Best for: Interacting with external APIs, databases, or local scripts.

Register functions as tools and use engine.equip() and engine.invoke() to execute them.

@app.tool
def get_weather(city: str):
    """Returns the weather for a city."""
    return f"It's sunny in {city}."

@app.skill
async def weather_assistant(ctx, eng):
    tool = await eng.equip(ctx) # LLM selects the best tool
    result = await eng.invoke(ctx, tool) # Executes it and returns the result
    await eng.reply(ctx, f"The weather report is: {result}")

🏗️ Recipe 3: The Structured Architect (StateMachine)

Best for: Complex business logic, secure environments, and deterministic workflows.

Use StateMachine to define strict states and transitions.

from lingo.fsm import StateMachine

fsm = StateMachine(app.registry)

@fsm.state
async def home(ctx, eng):
    await eng.reply(ctx, "Main menu. Say 'Help' or 'Settings'.")
    fsm.goto(settings) # Transition to another state

@app.skill
async def main_loop(ctx, eng):
    await fsm.execute(ctx, eng)

⚡ Recipe 4: The Reactive Agent (Reflexive Patterns)

Best for: Guardrails, interruptions, global commands.

Use @app.when() to intercept messages before they reach regular skills.

@app.when("User wants to stop or cancel")
async def stop_handler(ctx, eng):
    await eng.reply(ctx, "Stopping everything.")
    eng.stop() # Immediately terminates the current flow

🏗️ Recipe 5: Scaling with Sub-skills

Best for: Large applications with many components (e.g., a smart home).

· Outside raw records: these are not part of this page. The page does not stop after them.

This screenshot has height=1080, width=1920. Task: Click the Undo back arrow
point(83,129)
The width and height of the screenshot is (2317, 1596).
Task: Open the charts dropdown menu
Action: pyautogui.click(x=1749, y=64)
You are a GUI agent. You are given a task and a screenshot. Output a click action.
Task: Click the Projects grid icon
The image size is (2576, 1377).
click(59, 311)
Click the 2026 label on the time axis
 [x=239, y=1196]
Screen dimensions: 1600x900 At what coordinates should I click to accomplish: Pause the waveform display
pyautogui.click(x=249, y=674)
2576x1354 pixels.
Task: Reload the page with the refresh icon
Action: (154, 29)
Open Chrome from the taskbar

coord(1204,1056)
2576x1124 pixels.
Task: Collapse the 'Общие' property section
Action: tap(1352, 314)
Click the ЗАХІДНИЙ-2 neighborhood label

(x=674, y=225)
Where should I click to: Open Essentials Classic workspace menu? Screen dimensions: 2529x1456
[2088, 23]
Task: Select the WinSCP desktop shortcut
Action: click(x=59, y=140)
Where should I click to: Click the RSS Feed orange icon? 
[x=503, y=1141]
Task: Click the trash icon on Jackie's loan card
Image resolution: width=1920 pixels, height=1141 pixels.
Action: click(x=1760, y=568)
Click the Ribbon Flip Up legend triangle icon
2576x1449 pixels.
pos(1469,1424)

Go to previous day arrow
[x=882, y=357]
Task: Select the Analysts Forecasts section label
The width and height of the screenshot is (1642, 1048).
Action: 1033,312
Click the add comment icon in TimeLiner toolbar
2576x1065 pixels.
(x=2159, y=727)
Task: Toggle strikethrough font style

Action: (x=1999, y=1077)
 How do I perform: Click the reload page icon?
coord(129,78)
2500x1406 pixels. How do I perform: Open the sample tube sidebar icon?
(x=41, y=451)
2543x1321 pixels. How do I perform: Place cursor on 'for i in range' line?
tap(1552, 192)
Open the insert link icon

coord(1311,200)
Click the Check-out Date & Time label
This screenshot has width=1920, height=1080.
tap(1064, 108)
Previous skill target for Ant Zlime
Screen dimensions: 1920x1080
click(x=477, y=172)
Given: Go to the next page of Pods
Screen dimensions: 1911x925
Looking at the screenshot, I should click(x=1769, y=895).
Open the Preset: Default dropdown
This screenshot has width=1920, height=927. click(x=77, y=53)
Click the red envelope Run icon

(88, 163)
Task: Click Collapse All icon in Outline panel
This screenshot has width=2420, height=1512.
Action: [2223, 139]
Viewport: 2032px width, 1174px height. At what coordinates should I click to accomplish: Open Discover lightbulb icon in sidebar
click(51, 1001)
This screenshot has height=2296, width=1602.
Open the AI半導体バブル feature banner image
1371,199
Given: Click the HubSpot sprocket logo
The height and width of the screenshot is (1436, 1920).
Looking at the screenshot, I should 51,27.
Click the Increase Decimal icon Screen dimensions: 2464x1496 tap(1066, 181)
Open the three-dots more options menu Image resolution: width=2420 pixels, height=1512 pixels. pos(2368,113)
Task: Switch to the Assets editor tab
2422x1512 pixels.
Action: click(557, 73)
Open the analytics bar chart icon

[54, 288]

Organize logic into parent and child skills with scoped tools.

@app.skill
async def kitchen(ctx, eng):
    """Manages the kitchen."""
    pass

@kitchen.tool
def start_oven(temp: int):
    return f"Oven heating to {temp}."

💾 Recipe 6: Managing Persistent State

Best for: Games, RPGs, or applications with complex, structured data.

Subclass State (a Pydantic model) to define your application's data schema.

from lingo import State

class GameData(State):
    hp: int = 100
    gold: int = 50

bot = Lingo("GameBot", state=GameData())

@bot.tool
def take_damage(damage: int, state=depends(GameData)):
    state.hp -= damage
    return f"Ouch! HP: {state.hp}"

📝 Recipe 7: Prompt Engineering with Lingo

Lingo uses the Context object to manage the conversation history. You can steer the LLM by manually appending messages to the context.

  • Message.system(text): Internal instructions or status updates.
  • Message.user(text): Simulates user input.
  • Message.assistant(text): Simulates the bot's response.
@app.skill
async def steering_skill(ctx, eng):
    # Inject a hidden instruction before the LLM generates a reply
    ctx.append(Message.system("Respond in the style of a pirate."))
    await eng.reply(ctx)

Pro Tip: context.fork()

Use with context.fork(): to create a temporary branch of the conversation history. Any messages appended inside the block are discarded after the block exits, which is perfect for "scratchpad" reasoning or speculative execution.